Fernando Henrique foi enfático. "(O país) deixou claro que o sistema multilateral de comércio precisa escolher entre duas alternativas: o regime de discriminação, que protege os ricos e penaliza os pobres, ou um caminho de construção de regras efetivamente universais que permitam também aos países menos desenvolvidos o acesso a mercados em condições justas."
Antes, em café da manhã no Palácio Rio Negro, Summers e Fernando Henrique haviam conversado informalmente sobre as declarações do presidente norte-americano Bill Clinton feitas quarta-feira na reunião da OMC. Clinton abordara a questão do trabalho infantil no Brasil, interpretada como justificativa para a imposição de barreiras comerciais a produtos brasileiros. No dia seguinte, Summers endossou as declarações de Clinton.
A conversa entre Fernando Henrique e Summer foi relatada
mais tarde, pelo assessor diplomático da Presidência, Eduardo Santos.

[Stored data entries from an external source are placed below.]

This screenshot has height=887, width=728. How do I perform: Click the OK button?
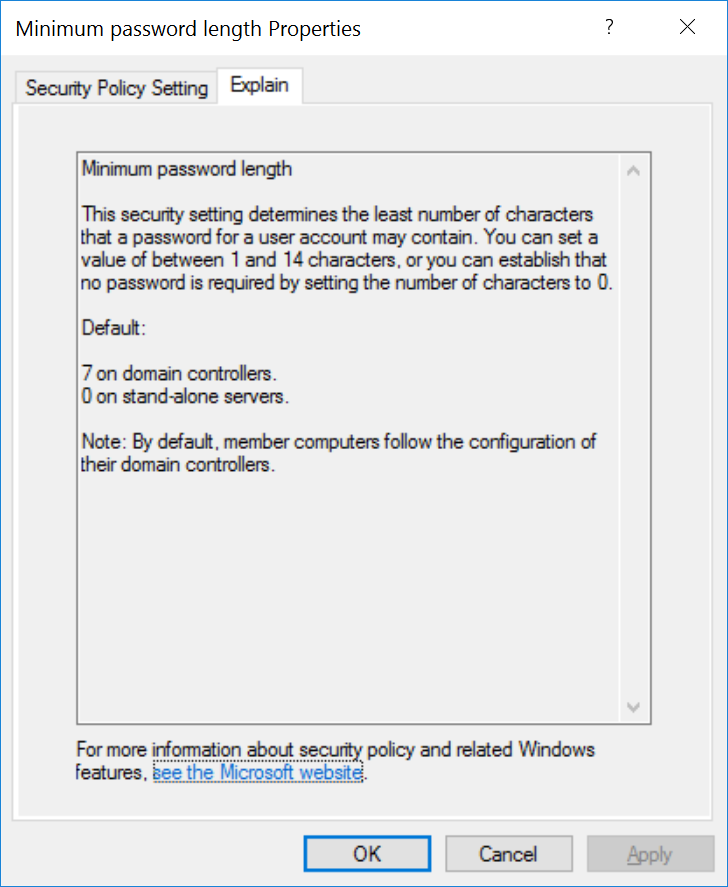(x=366, y=853)
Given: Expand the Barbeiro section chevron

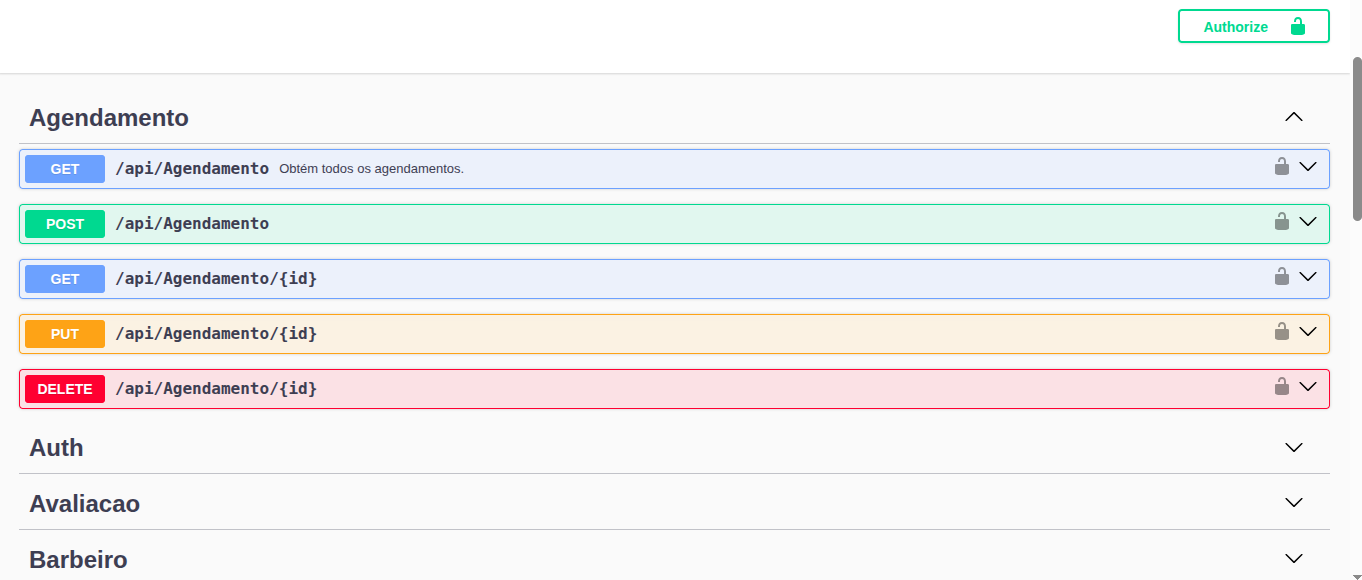Looking at the screenshot, I should (1293, 559).
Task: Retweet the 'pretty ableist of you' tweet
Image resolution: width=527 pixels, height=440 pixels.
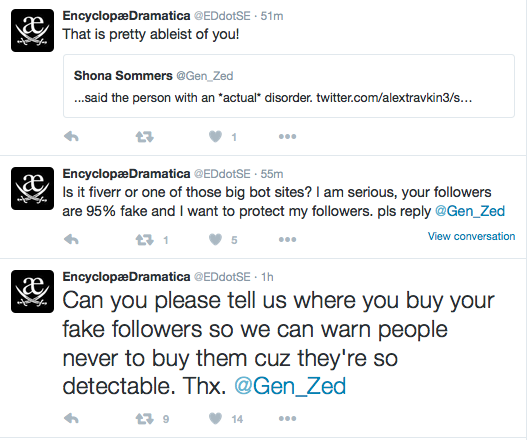Action: pos(145,137)
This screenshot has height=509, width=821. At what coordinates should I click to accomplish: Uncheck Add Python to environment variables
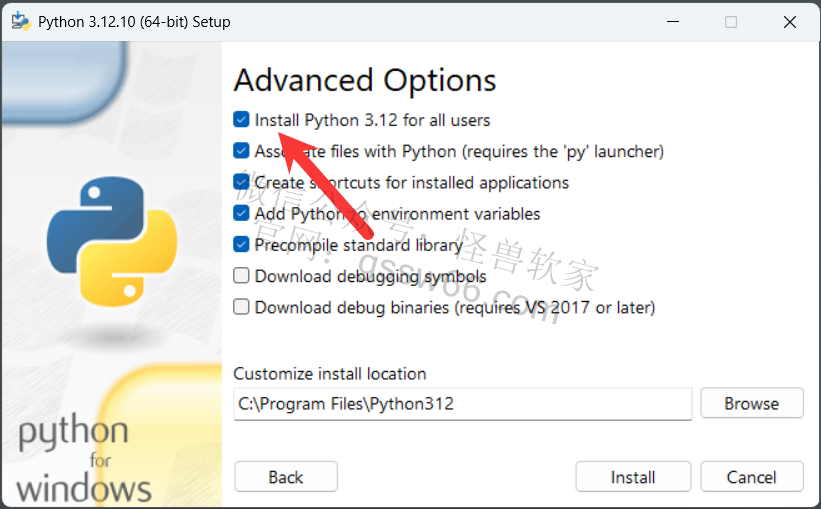[x=241, y=213]
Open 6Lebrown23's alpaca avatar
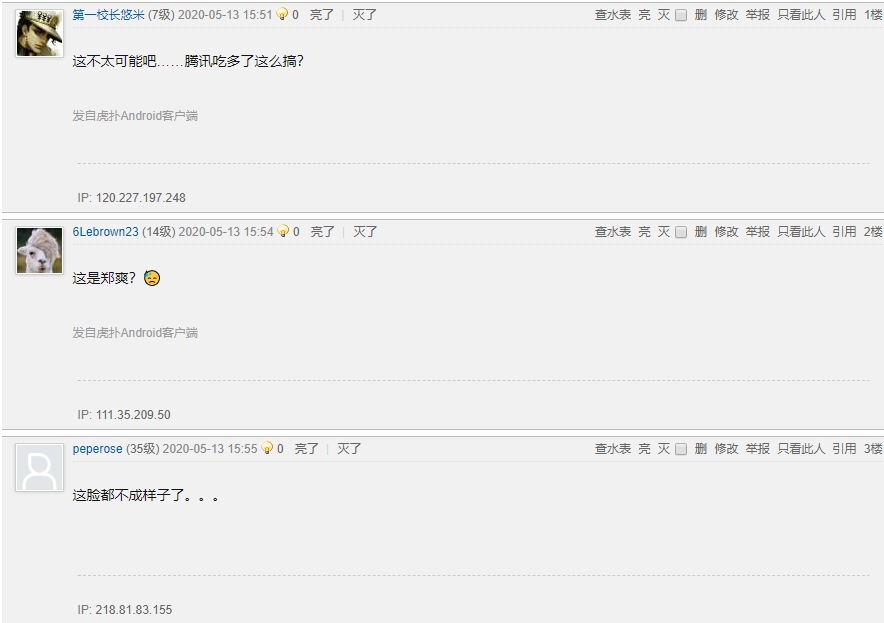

Segundo ele, o presidente brasileiro defendeu o fim das barreiras comerciais como a saída para acabar com o trabalho infantil no País. Santos disse que o assunto veio à tona "naturalmente". "O presidente explicou com algum detalhe ao secretário Summers os programas sociais que têm contribuído para reduzir de forma sensível o trabalho infantil, que o coloca hoje concentrado na zona rural", afirmou Santos.
O assessor disse que a reunião "foi apenas informativa" e que Summer pareceu entender as explicações de Fernando Henrique. Segundo ele, os dois discutiram ainda a situação político-econômica da América Latina, o ajuste fiscal do governo brasileiro e projetos de desenvolvimento social. Na cerimônia no Hotel Quitandinha, onde a criação do BID começou a ser idealizada, em 1954, Summers disse que a função essencial do banco deve ser a de apoiar o livre fluxo de capitais.

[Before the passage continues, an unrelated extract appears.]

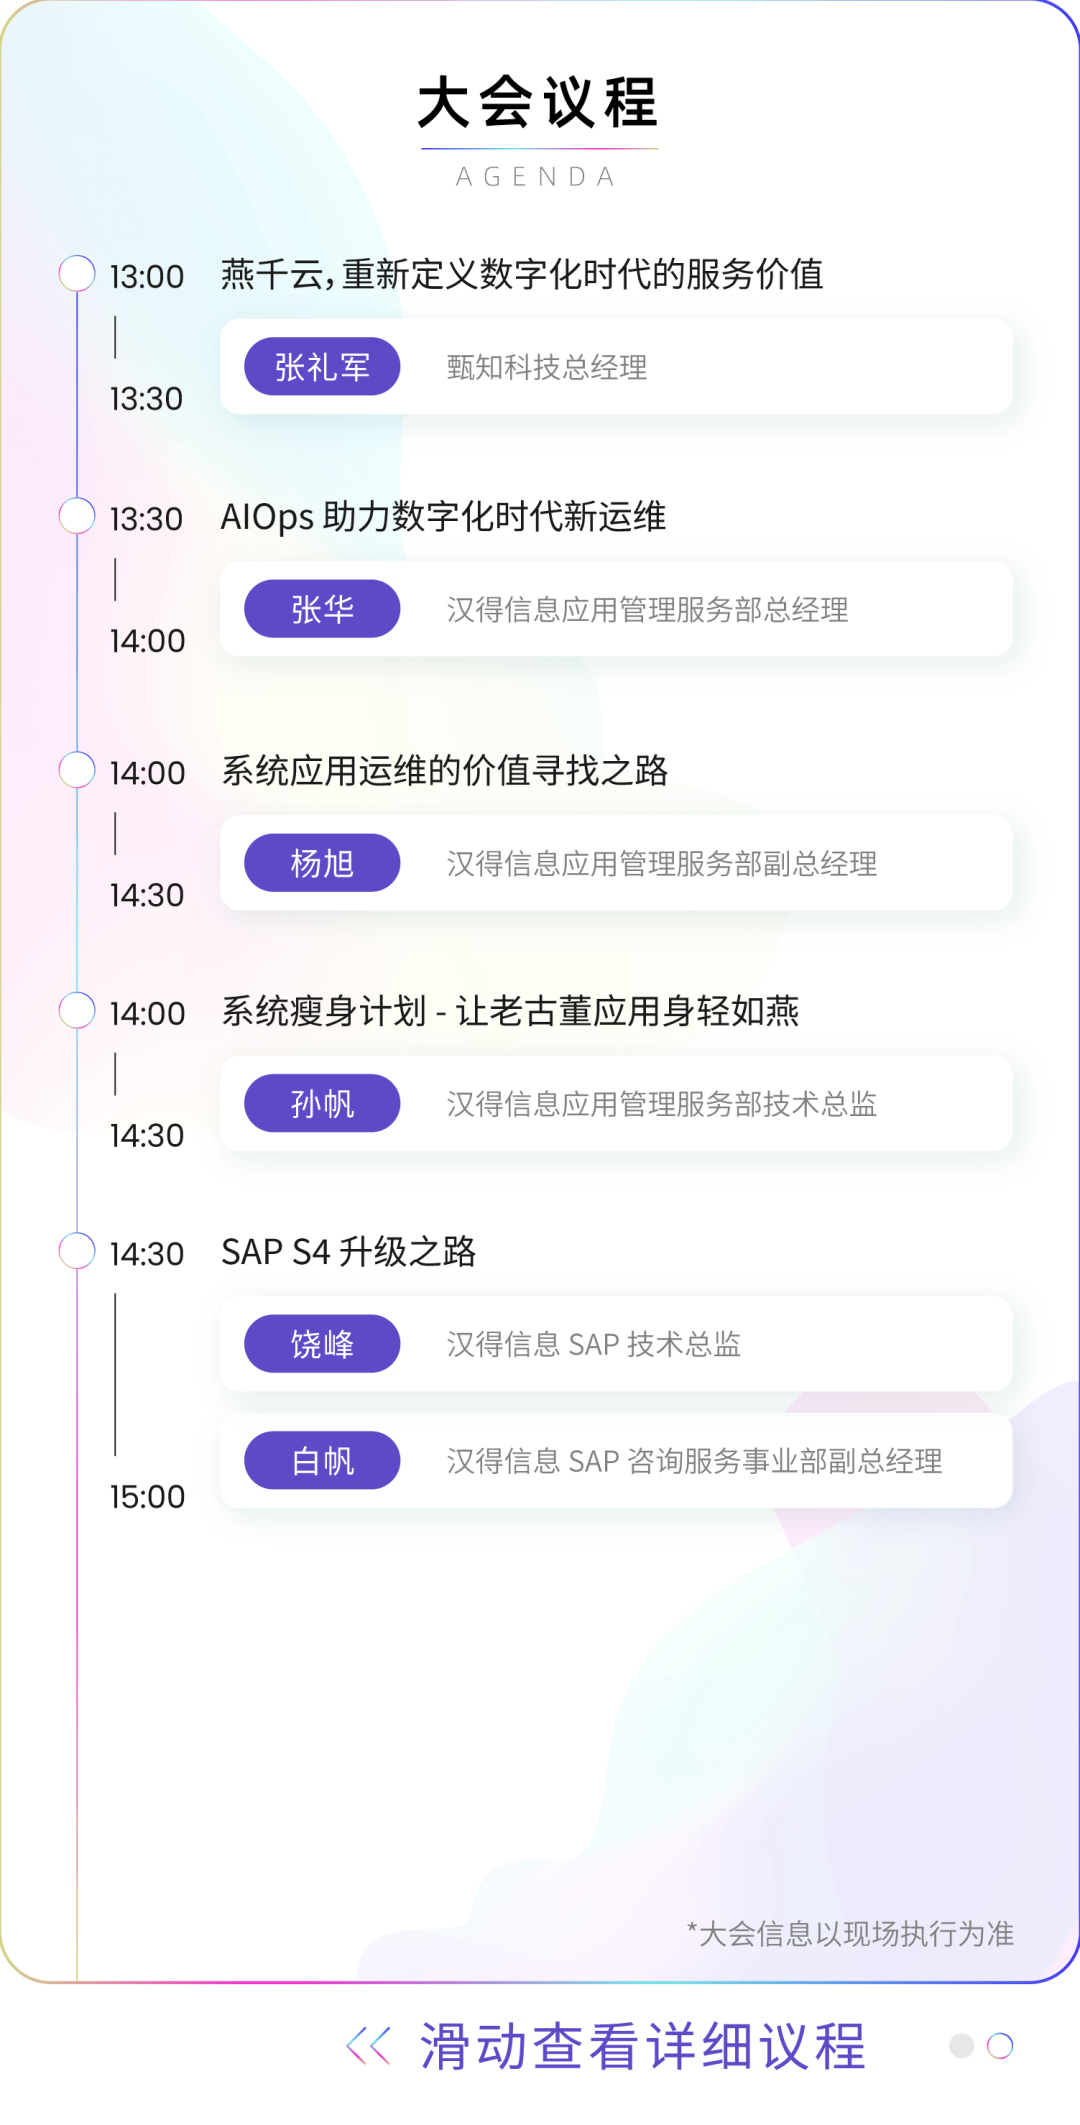Click the double chevron swipe arrow icon
The height and width of the screenshot is (2125, 1080).
(x=368, y=2046)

"Tem sido dito que o século 20 foi o século americano"
disse o secretário do Tesouro. "Tenho certeza de que, com a ajuda do BID, o século 21 será o das Américas." As declarações foram entendidas pelos presentes como uma alusão à formação da área de Livre Comércio das Américas (Alca).
O presidente Fernando Henrique já havia falado, em seu discurso, sobre a importância do bloco econômico. "Não podemos hoje imaginar o crescimento econômico sustentado sem a perspectiva de fortalecimento dos diversos esquemas que deram realidade à palavra integração", disse ele. "Basta ver os avanços do Mercosul, da comunidade andina, do mercado comum centro-americano, do Caricon (organização comercial entre os países do Caribe), do Nafta (região de livre comércio da América do Norte)." Segundo ele, "o próprio fato de que hoje se possa pensar em uma área de Livre Comércio das Américas (Alca) dá uma boa medida de até que ponto a integração se tornou inseparável do desenvolvimento". O presidente afirmou ainda que é necessário ter um portfólio de projetos para a América Latina e Caribe elaborados em comum pelos países da região em parceria com o BID.
O presidente do Peru, Alberto Fujimori, também foi duro em relação às medidas protecrionistas. "Os países pobres e os em via de desenvolvimento acertaram programas de ajuste, reformas internas, a reestruturação do papel do Estado e participação na economia de livre mercado", disse. "Respeitaram os princípios dessa economia mas, no caminho, encontraram alguns países em desenvolvimento que voltaram a estabelecer injustos e inoportunos mecanismos de proteção à produção agropecuária em contradição com os postulados da chamada globalização." E encerrou seu pronunciamento lembrando os violentos protestos em Seattle que, segundo ele, "nos eximem de maiores comentários".